🤔entreprises en redressement judiciaire20 mai 2014 •
Dominique Nachury •
marchés publicsentreprises en redressement judiciaire Mme Dominique Nachury attire l'attention de M. le ministre de l'économie, du redressement productif et du numérique sur l'accès aux marchés publics des entreprises en situation de redressement judiciaire. Les dispositions L. 631-1 et suivants du code de commerce définissent la procédure de redressement judiciaire. Cette procédure permet à une entreprise en difficulté de poursuivre son activité, de maintenir ses emplois et d'apurer son passif. C'est en somme un temps de « respiration » qui est offert à l'entreprise afin qu'elle puisse se redresser. L'article 44 du code des marchés publics permet aux entreprises en redressement judiciaire de candidater à un marché public, à condition de produire à l'appui de leur candidature, une copie du ou des jugements prononcés par le tribunal compétent. Cette disposition devrait permettre aux entreprises de surmonter leurs difficultés, tout en permettant au pouvoir adjudicateur d'être informé de leur situation.
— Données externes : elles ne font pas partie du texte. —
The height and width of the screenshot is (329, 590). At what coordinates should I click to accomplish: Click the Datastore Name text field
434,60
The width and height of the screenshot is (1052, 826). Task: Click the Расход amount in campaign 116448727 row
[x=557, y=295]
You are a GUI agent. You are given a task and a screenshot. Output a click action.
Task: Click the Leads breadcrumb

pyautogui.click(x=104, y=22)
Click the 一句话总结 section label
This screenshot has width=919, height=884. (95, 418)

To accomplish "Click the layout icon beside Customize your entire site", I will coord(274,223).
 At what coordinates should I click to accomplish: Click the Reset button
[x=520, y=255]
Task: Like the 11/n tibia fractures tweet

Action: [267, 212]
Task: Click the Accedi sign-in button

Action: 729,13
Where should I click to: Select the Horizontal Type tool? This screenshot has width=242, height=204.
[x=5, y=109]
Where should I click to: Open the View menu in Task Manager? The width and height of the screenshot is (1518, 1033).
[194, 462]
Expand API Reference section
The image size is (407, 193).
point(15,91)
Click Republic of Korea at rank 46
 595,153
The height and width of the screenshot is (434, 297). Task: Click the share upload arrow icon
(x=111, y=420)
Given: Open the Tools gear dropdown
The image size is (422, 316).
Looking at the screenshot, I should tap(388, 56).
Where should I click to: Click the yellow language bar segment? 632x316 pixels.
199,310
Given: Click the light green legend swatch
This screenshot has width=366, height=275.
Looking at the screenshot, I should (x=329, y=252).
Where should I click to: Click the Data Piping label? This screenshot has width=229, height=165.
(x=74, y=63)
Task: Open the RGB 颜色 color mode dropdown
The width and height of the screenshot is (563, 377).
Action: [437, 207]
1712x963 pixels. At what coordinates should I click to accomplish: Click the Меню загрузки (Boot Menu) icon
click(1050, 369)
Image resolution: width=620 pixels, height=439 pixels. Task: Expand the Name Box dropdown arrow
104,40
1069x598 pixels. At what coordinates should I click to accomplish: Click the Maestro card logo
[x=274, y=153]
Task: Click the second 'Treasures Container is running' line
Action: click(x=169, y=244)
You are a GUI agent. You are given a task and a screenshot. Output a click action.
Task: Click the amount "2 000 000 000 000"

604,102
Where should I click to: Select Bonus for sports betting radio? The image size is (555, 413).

Cependant, aux termes des dispositions contenues au 3° de l'article 8 de l'ordonnance n° 2005-649 du 6 juin 2005 relative aux marchés passés par certaines personnes publiques ou privées, les entreprises en redressement judiciaire doivent justifier qu'elles ont été habilitées à poursuivre leurs activités pendant la durée prévisible d'exécution du marché. L'accès aux marchés publics des entreprises en redressement judiciaire se trouve ainsi fortement limité. Qui plus est, dans l'hypothèse où la durée d'exécution du marché est supérieure à celle de la période d'observation admise par le jugement l'autorisant à poursuivre son activité, l'entreprise ne sera pas recevable à soumissionner au dit marché. Cette interprétation a été confirmée par une décision du Conseil d'État du 10 novembre 2010. Selon le secteur d'activité, nombreux sont les marchés dont la durée d'exécution est de plusieurs années. Une procédure de redressement judiciaire commence par une période d'observation d'une durée maximale de six mois, renouvelable une fois. Ainsi pendant cette période d'observation, il sera impossible à l'entreprise en difficulté de candidater pour un marché de plusieurs années, l'empêchant par là même de redresser sa situation. C'est le cas notamment de bon nombre d'entreprises du Rhône. Aussi, elle lui demande de lui préciser si le Gouvernement envisage de modifier ces dispositions qui fragilisent davantage les petites et moyennes entreprises.